Exercise requirements: Reproduce the full church meditation on Breast Cancer Sunday word for word.

Reading passage Block Start

Monday, October 19, 2015

Meditation for Breast Cancer Sunday

Our church has an annual Breast Cancer Sunday.  I wonder if other churches do.

In the spirit of full confession, let me admit to feeling queasiness about our annual breast cancer Sunday.  I feel a bit nervous by just confessing my queasiness.  I am not opposed to healing services.  But this particular Sunday with its focus on this particular disease makes me uneasy.

We could argue that we need to make people aware.  But surely anyone who's been conscious for any amount of time understands how to screen for this disease and the importance of early detection.

In fact, I would argue that the focus on breast cancer obscures other health issues.  Did you know that breast cancer is not the cancer that kills the most women?  No.  It's lung cancer.

And if we want to focus on the biggest killer of women, we'd have Heart Disease Sunday.

I know plenty of people who have suffered from breast cancer.  It's not that I don't have a face to go with the disease.  There are far too many faces in my memory.

Happily, most of those faces are still attached to living bodies.  I know of more people who have died of other cancers.

I will confess to theological thoughts that seem almost heretical in this past two years of many cancers.  I don't usually spend much time thinking of cancer, but in these past two years, a colleague has died of pancreatic cancer, a friend died because of a cancerous brain tumor that returned, a colleague has battled colon cancer that travelled to his liver, and my best friend from high school died of cancer of the esophagus.  The thought of cancer is never far from my consciousness.

I have found myself wondering about where cancer fits into God's plan.  I don't believe that our lives are set on a predetermined path, but I do believe that God has created everything with meticulous attention to detail.  How do I square that belief with a cancer cell?  The cancer cell undoes such a beautiful creation, the human body.  It looks like a design flaw to me.

Reading passage Block End
Record extracts Block Start

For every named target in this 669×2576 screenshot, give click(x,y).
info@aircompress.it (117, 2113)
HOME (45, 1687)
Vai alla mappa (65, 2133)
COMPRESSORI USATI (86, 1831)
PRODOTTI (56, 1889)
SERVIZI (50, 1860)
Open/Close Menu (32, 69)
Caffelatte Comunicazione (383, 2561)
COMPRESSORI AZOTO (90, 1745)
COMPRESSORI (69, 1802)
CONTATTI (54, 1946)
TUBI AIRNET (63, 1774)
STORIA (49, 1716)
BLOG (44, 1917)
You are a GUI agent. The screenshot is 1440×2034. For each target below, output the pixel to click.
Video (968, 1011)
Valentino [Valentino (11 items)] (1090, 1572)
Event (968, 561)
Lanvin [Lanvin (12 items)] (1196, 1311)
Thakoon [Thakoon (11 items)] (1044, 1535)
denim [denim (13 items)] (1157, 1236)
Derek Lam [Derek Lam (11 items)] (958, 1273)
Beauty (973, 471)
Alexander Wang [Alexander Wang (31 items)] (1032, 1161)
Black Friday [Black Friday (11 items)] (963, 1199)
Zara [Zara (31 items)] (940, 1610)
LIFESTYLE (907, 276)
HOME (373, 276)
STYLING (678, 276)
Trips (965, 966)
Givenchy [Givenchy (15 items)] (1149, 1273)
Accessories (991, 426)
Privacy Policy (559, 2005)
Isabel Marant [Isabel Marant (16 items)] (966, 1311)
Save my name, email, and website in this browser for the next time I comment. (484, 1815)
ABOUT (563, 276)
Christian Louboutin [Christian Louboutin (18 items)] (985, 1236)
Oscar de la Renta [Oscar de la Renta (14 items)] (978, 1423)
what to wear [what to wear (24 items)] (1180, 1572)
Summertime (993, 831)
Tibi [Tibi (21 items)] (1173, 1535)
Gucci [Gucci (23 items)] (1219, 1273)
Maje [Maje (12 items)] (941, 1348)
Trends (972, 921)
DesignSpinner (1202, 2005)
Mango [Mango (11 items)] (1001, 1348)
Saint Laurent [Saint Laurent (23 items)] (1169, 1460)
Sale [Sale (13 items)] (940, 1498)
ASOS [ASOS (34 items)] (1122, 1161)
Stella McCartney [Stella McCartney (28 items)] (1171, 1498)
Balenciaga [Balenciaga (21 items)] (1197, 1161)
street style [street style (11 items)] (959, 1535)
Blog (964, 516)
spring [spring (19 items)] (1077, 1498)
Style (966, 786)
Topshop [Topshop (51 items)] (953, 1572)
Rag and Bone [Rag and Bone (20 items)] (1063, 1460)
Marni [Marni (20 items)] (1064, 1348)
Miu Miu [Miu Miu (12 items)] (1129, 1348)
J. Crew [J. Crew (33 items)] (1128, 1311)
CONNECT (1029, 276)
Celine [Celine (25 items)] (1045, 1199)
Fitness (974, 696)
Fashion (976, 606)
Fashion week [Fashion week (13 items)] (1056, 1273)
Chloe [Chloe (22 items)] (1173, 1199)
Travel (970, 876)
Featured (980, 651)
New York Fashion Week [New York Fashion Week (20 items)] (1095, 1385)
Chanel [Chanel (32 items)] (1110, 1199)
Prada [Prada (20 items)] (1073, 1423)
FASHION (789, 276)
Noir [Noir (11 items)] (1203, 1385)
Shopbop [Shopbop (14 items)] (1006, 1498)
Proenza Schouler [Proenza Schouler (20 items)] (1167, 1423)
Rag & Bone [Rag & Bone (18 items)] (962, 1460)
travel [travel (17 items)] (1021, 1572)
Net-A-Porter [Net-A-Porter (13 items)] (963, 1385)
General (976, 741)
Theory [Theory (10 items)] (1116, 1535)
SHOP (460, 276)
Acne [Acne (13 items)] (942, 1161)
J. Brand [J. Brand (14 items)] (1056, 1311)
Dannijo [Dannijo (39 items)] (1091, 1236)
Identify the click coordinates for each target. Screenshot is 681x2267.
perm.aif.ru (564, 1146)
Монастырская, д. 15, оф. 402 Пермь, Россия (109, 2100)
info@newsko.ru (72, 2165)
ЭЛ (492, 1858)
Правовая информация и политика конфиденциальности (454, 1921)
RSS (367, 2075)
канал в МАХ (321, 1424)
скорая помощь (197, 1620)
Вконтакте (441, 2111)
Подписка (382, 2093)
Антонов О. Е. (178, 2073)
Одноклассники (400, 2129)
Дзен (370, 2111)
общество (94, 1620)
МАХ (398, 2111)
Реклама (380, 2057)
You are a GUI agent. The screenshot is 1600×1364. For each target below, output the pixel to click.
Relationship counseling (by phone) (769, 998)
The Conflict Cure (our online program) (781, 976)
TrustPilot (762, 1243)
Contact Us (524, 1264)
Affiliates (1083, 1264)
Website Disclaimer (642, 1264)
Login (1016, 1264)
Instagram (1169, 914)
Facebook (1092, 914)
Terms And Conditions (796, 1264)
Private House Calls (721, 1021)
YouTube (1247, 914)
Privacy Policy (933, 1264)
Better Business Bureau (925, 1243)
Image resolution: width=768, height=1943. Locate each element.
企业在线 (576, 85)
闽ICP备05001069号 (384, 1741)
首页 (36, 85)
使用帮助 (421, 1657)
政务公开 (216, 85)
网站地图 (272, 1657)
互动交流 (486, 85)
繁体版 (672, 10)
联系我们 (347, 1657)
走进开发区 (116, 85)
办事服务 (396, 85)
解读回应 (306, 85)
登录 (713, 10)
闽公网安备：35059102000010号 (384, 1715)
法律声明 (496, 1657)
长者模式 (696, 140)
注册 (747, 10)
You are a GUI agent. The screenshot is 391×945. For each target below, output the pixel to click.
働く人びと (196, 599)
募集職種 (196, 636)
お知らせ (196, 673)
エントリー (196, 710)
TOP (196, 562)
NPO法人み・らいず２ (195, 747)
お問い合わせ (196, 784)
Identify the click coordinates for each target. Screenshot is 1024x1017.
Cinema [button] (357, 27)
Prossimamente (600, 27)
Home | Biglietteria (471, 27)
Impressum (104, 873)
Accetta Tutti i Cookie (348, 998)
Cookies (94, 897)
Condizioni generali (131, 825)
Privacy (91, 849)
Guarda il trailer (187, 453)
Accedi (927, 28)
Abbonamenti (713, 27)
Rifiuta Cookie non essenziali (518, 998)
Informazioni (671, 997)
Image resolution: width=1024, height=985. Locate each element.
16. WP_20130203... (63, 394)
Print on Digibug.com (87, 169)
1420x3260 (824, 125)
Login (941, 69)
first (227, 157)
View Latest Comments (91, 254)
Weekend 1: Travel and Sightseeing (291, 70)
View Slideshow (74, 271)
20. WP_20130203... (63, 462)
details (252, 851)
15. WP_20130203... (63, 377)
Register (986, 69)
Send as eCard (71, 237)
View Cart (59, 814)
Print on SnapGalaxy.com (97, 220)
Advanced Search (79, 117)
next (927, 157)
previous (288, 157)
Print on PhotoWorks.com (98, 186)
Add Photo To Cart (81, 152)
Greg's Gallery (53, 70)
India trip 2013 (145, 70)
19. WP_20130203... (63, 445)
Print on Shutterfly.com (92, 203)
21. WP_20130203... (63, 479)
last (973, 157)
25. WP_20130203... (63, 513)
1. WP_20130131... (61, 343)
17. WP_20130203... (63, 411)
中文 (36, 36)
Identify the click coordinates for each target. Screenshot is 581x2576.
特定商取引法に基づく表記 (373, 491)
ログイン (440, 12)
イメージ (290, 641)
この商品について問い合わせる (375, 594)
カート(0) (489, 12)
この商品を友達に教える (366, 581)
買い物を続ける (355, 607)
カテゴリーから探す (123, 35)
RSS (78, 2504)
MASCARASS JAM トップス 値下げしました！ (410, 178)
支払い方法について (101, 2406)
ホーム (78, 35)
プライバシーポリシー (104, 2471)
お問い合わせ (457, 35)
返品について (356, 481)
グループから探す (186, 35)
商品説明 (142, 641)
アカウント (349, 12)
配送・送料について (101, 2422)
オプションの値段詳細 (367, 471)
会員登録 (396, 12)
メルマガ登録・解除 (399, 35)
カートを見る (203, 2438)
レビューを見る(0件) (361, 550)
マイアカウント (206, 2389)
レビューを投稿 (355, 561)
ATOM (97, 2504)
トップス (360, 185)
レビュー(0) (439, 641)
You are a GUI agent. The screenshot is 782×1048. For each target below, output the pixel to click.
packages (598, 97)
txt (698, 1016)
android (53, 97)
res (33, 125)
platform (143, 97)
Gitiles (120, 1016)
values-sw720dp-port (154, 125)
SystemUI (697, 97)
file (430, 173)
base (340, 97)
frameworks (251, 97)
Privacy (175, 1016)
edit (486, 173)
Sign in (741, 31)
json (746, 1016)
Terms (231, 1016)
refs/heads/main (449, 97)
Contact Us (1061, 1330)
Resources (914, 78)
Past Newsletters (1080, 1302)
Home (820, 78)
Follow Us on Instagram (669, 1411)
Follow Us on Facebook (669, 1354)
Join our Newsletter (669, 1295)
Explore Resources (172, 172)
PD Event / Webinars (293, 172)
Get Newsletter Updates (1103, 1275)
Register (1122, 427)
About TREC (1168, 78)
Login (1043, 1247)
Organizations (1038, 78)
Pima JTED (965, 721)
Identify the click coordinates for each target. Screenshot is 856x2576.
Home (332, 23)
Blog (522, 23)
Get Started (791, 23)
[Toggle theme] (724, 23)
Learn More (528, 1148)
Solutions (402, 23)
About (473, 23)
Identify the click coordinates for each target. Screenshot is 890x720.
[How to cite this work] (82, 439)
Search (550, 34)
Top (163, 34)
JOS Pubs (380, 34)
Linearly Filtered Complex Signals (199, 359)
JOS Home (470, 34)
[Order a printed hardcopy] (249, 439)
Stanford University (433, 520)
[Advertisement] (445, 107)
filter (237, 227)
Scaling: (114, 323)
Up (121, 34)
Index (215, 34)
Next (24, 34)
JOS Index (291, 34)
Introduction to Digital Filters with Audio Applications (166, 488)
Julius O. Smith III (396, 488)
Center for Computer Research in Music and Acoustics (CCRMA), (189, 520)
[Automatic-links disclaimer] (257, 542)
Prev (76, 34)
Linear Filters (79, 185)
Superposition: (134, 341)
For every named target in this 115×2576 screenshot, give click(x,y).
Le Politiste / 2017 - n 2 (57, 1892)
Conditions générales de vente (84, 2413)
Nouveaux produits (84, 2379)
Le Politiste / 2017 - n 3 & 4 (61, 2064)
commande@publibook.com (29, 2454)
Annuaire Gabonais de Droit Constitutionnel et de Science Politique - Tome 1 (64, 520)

Record extracts Block End

Task solution:
Monday, October 19, 2015

Meditation for Breast Cancer Sunday

Our church has an annual Breast Cancer Sunday.  I wonder if other churches do.

In the spirit of full confession, let me admit to feeling queasiness about our annual breast cancer Sunday.  I feel a bit nervous by just confessing my queasiness.  I am not opposed to healing services.  But this particular Sunday with its focus on this particular disease makes me uneasy.

We could argue that we need to make people aware.  But surely anyone who's been conscious for any amount of time understands how to screen for this disease and the importance of early detection.

In fact, I would argue that the focus on breast cancer obscures other health issues.  Did you know that breast cancer is not the cancer that kills the most women?  No.  It's lung cancer.

And if we want to focus on the biggest killer of women, we'd have Heart Disease Sunday.

I know plenty of people who have suffered from breast cancer.  It's not that I don't have a face to go with the disease.  There are far too many faces in my memory.

Happily, most of those faces are still attached to living bodies.  I know of more people who have died of other cancers.

I will confess to theological thoughts that seem almost heretical in this past two years of many cancers.  I don't usually spend much time thinking of cancer, but in these past two years, a colleague has died of pancreatic cancer, a friend died because of a cancerous brain tumor that returned, a colleague has battled colon cancer that travelled to his liver, and my best friend from high school died of cancer of the esophagus.  The thought of cancer is never far from my consciousness.

I have found myself wondering about where cancer fits into God's plan.  I don't believe that our lives are set on a predetermined path, but I do believe that God has created everything with meticulous attention to detail.  How do I square that belief with a cancer cell?  The cancer cell undoes such a beautiful creation, the human body.  It looks like a design flaw to me.